Kerry visit off after Abbas moves to join U.N. agencies

Palestinian President Mahmoud Abbas (seated), joined by Palestinian chief peace negotiator Saeb Erekat, signs an application to join U.N. agencies in the West Bank city of Ramallah on Tuesday.

Palestinian President Mahmoud Abbas (seated), joined by Palestinian chief peace negotiator Saeb Erekat, signs an application to join U.N. agencies in the West Bank city of Ramallah on Tuesday.

Wednesday, April 2, 2014

JERUSALEM - President Mahmoud Abbas of the Palestinian Authority signed papers Tuesday to join 15 international agencies, threatening a breakdown in Mideast peace talks. A meeting today between Abbas and U.S. Secretary of State John Kerry, who had planned to finalize a deal extending the negotiations into 2015, was canceled.

Abbas, who has been under pressure from other Palestinian leaders and the public to press his case for statehood through United Nations agencies, said Tuesday that he was taking that course because Israel had failed to release a fourth batch of long-serving Palestinian prisoners by the end of March, as promised when the talks started last summer.

“We do not want to use this right against anybody or confront anybody,” Abbas said as he signed the papers, in a speech broadcast live on Palestinian television. “We don’t want to collide with the U.S. administration. We want a good relationship with Washington because it helped us and exerted huge efforts. But because we did not find ways for solution, this becomes our right.”

Israel and the United States both vigorously oppose Palestinian membership in those international agencies. Congress passed a law saying such membership could trigger a withdrawal of U.S. financial aid to the Palestinian Authority and other steps.

Kerry, who had flown to Brussels for a NATO meeting Tuesday and was planning to return to see Abbas in Ramallah today, was no longer making the trip, a senior State Department official said.

A senior Palestinian official said the 15 U.N. agencies Abbas moved to join - out of more than 60 possible - did not include the International Criminal Court or International Court of Justice. Many Palestinians hope to prosecute Israelis in the courts for what they consider war crimes, including the demolition of homes, arrests and killings of Palestinians, and building of settlements.

The 15 included the Geneva and Vienna conventions and agencies dealing with women’s and children’s rights, the official said.

Officials involved in the peace negotiations said the deal under discussion would involve the release of Jonathan Pollard, an American serving a life sentence for spying for Israel, along with the promised fourth batch of long-serving prisoners - including Arab-Israeli citizens - and 400 other Palestinian prisoners.

It also included a partial freeze on Israeli construction in West Bank settlements in exchange for the Palestinians’ continued commitment to refrain from joining international agencies.

Kerry and Prime Minister Benjamin Netanyahu of Israel negotiated details of the emerging deal in meetings that began Monday night and continued Tuesday. The agreement had been awaiting approval from the White House regarding Pollard as well as from Abbas.

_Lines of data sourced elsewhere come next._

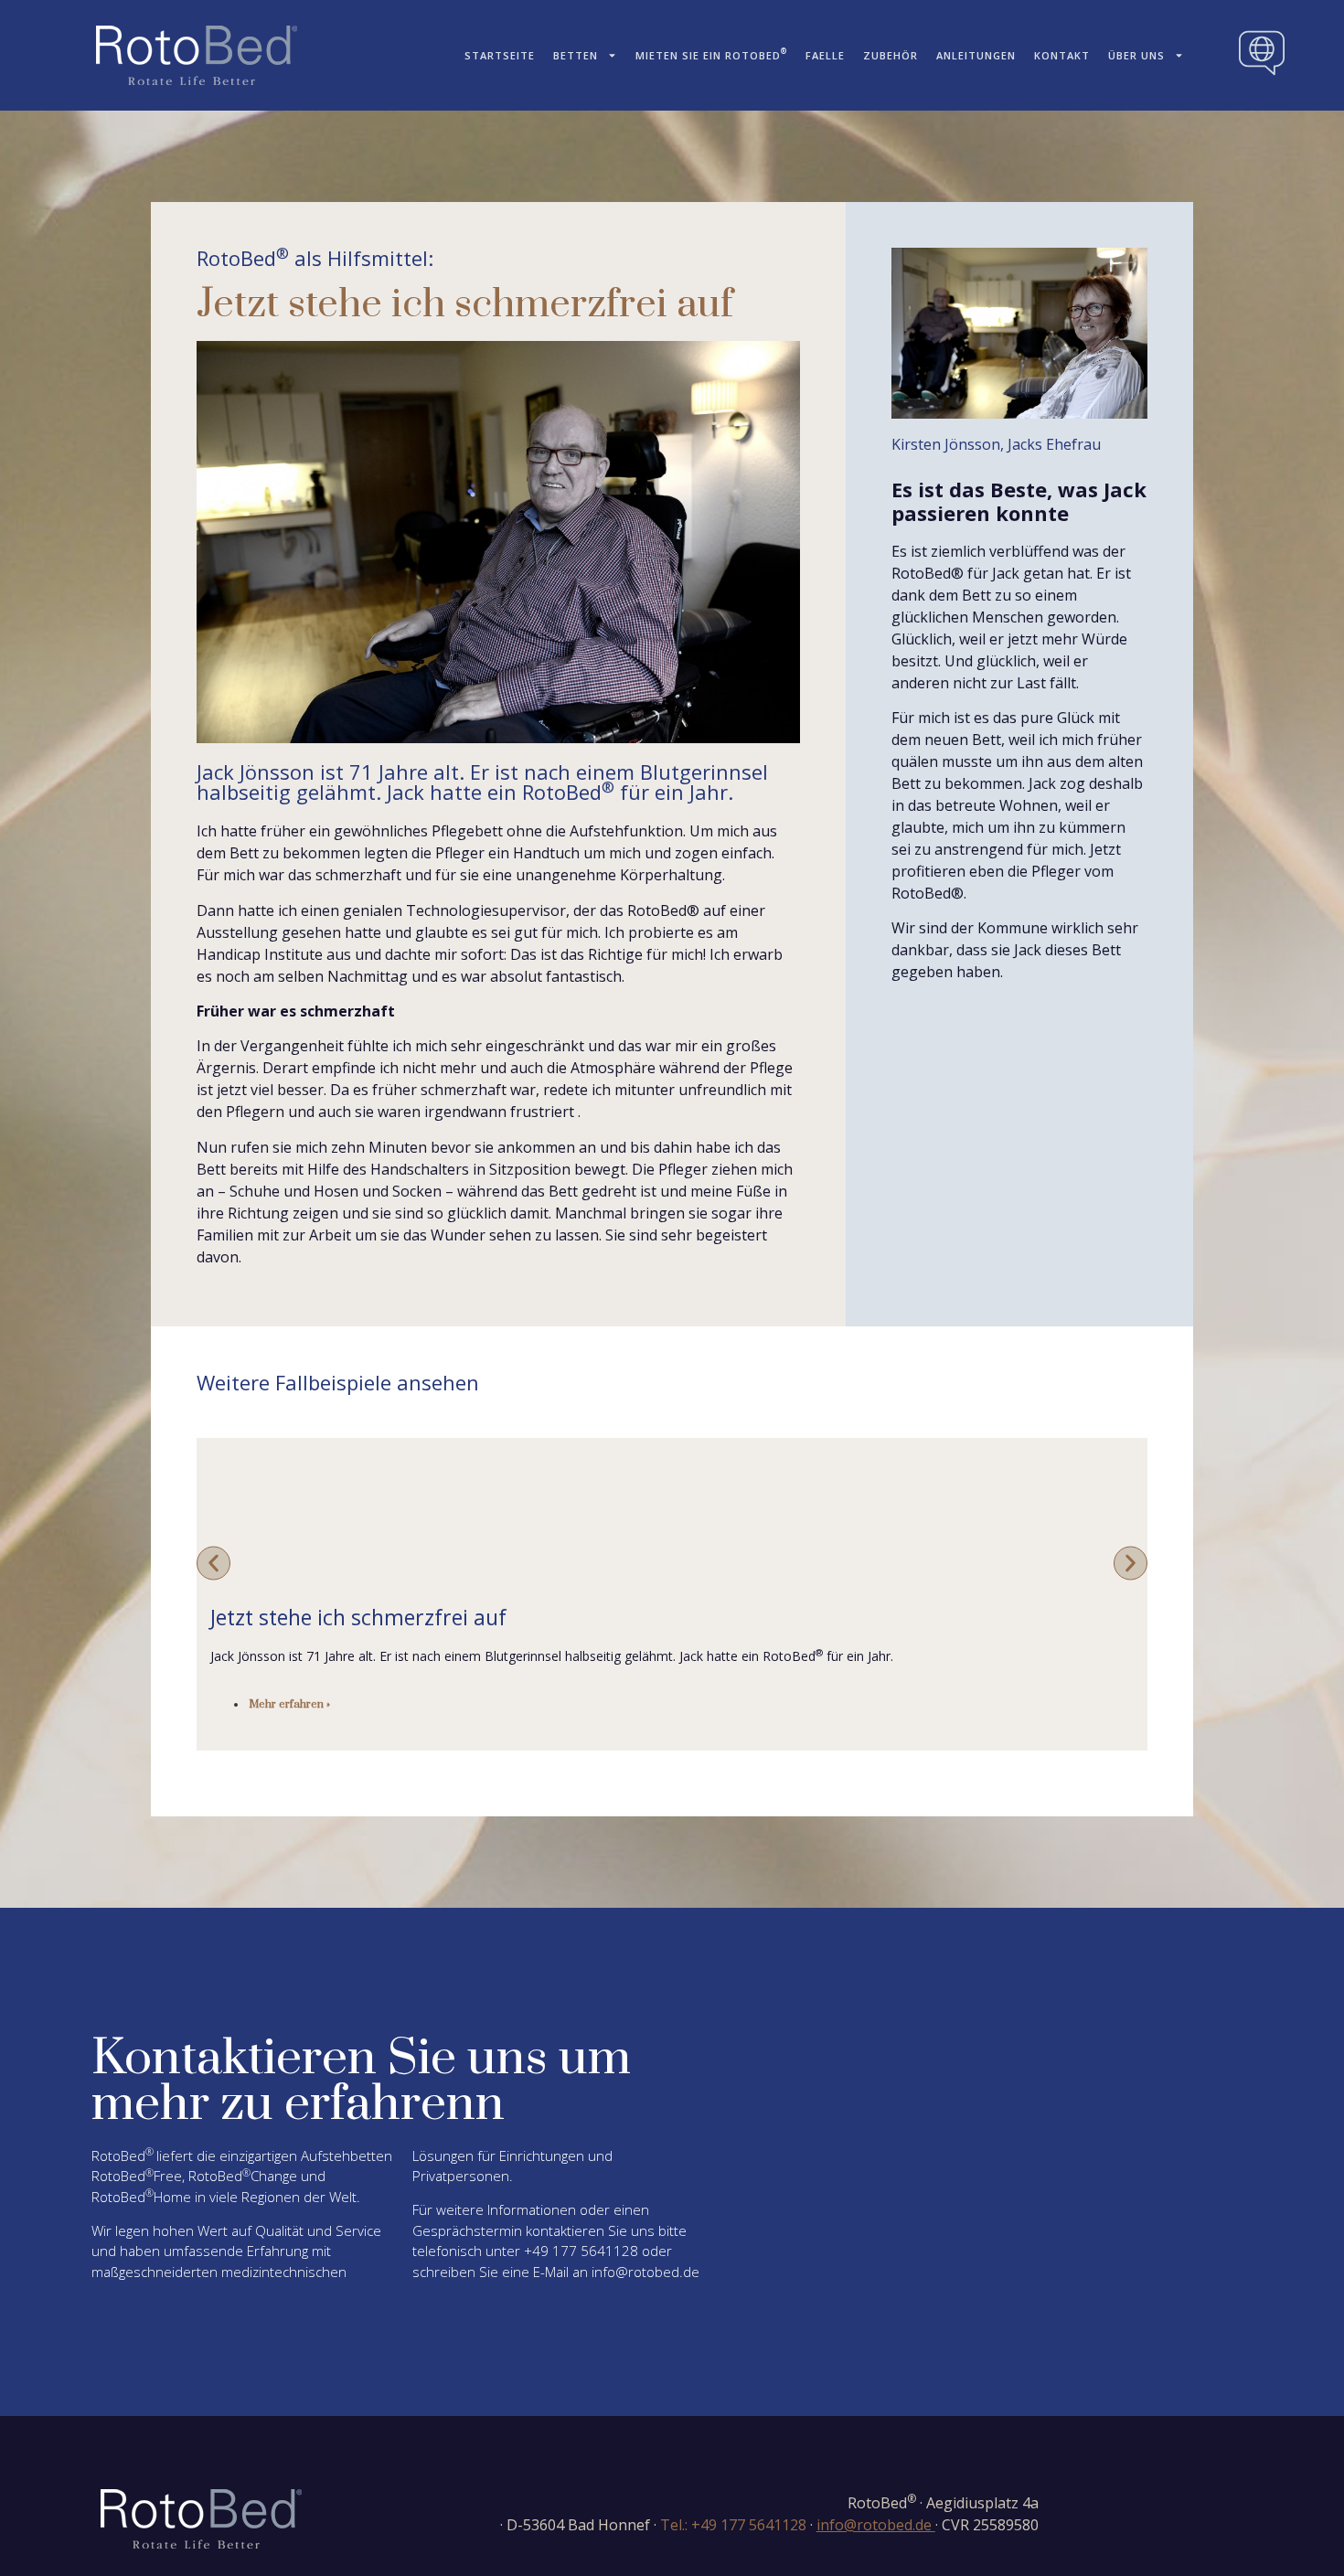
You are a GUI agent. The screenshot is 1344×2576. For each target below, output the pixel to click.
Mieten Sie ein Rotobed (711, 53)
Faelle (825, 55)
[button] (213, 1563)
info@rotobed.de (645, 2271)
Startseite (499, 55)
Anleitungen (976, 55)
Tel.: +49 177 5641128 (733, 2525)
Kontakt (1062, 55)
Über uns (1136, 55)
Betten (575, 55)
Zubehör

Israel refused to release the fourth batch of prisoners unless Abbas agreed to extend negotiations, arguing that its original commitment was not binding because no meaningful talks had taken place since November.

“Today is the last chance that Israel has to release these prisoners,” Jameel Shehada, a member of the Palestine Liberation Organization’s executive committee, had said in a radio interview Tuesday morning. “Yesterday, the leadership had taken a clear stance to go to international agencies because it is very clear that the Israelis are not interested in abiding by their part of the deal and releasing the prisoners.”

Abbas said Tuesday that the Palestinians “will continue our efforts to reach a peaceful solution through negotiations.” But he also said that if Israel did not release the promised prisoners,he would join the rest of the 63 international agencies for which the Palestinians became eligible after the U.N. General Assembly granted them nonmember observer-state status in 2012.

This “is a right for us that we found,” he said. “We are determined to reach a settlement through negotiations and through peaceful, popular resistance. We reject anything else.”